What this task involves:
Please copy every line of the data in which the string "computer" appears.

Stored entries
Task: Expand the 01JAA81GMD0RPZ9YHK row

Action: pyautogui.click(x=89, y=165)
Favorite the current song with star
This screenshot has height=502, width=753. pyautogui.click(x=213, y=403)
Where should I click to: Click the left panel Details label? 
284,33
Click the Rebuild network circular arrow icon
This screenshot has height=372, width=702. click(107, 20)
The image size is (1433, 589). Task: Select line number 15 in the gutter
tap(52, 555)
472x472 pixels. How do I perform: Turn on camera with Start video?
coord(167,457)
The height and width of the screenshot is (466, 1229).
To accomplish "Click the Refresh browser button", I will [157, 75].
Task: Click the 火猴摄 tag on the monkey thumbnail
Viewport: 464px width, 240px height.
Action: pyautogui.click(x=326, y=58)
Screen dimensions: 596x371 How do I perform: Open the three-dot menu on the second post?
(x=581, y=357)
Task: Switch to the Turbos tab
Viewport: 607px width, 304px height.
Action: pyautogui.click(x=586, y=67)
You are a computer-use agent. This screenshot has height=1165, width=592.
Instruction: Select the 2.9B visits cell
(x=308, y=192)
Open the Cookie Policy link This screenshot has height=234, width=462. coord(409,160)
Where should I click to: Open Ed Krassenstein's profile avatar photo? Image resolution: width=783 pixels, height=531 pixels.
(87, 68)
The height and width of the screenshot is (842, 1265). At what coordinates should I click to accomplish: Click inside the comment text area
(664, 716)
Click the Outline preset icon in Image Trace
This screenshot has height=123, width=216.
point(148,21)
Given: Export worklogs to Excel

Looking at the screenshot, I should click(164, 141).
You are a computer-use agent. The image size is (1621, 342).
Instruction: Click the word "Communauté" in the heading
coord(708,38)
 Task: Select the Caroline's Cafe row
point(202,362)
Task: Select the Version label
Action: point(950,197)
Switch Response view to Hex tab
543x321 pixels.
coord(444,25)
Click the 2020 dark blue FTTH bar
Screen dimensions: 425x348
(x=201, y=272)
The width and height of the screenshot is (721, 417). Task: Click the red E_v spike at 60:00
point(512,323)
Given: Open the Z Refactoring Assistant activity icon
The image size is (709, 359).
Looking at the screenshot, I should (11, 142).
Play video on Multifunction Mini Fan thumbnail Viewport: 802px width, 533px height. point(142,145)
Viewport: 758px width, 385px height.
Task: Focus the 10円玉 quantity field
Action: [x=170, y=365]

Worked solution:
You are a computer-use agent. This screenshot has height=1165, width=592.
You are a computer-use agent. The image size is (1621, 342).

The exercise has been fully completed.